Stablecoin Legislation: Why Giving the Fed Regulatory Authority May Not Be the Best Approach
Stablecoin legislation has been a hot topic for quite some time now, with efforts from lawmakers like Ranking Member Maxine Waters and Committee Chair Patrick McHenry to reach a “grand bargain” before the year ends. While there is widespread agreement that legislation is necessary to address stablecoins—crypto tokens pegged to the value of assets like the U.S. dollar—the exact regulatory framework remains to be seen.
Proposed approaches have centered around giving the Federal Reserve a significant role in regulating stablecoin issuers. However, experts like Jennifer J. Schulp and Jack Solowey from the Cato Institute’s Center for Monetary and Financial Alternatives argue that this may not be the best approach. They believe that the Fed is not well-suited for overseeing a regulatory regime for stablecoins.
One of the main concerns is the potential conflict of interest. The Fed operates its own payment infrastructure, including FedNow, and is also exploring the possibility of a central bank digital currency. Regulating privately issued stablecoins that compete with these services could lead to biased decision-making. It’s like letting the fox guard the henhouse.
Moreover, the Fed’s regulatory responsibilities for bank regulation are already challenging. Adding the oversight of stablecoin issuers to their plate could spread them too thin and result in subpar regulation. Stablecoin issuers are not banks and should not be treated as such. The main risk they face is losing 1:1 redeemability with the asset they’re pegged to, such as the U.S. dollar. Basic requirements around collateral and disclosures would be more effectively overseen by regulators familiar with disclosure-based regulation.

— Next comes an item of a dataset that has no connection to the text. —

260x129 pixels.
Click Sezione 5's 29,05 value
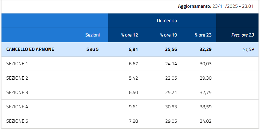(x=171, y=121)
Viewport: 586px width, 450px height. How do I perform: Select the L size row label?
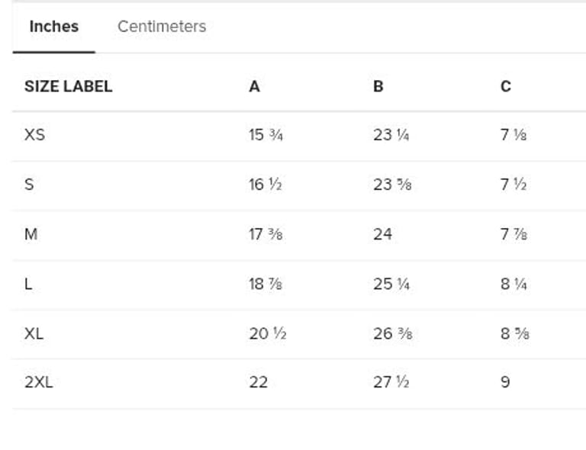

While it’s commendable that Congress is engaging on stablecoin regulation, giving substantial regulatory authority to the Fed may not be the best move. If the Fed must be involved, Congress should limit their discretion and focus the regulatory regime on disclosures regarding reserves and restrictions on collateral.
Stablecoins have the potential to revolutionize digital payments, offering faster and cheaper transactions. However, a regulatory regime heavily influenced by the Fed could stifle innovation and hinder the technology’s potential.
In conclusion, while stablecoin legislation is necessary, the approach to regulation should be carefully considered to ensure fair competition and effective oversight. Giving the Fed too much regulatory authority may not be the best solution.
Please note that the views expressed in this article are those of the authors and do not necessarily reflect those of CoinDesk, Inc. or its owners and affiliates.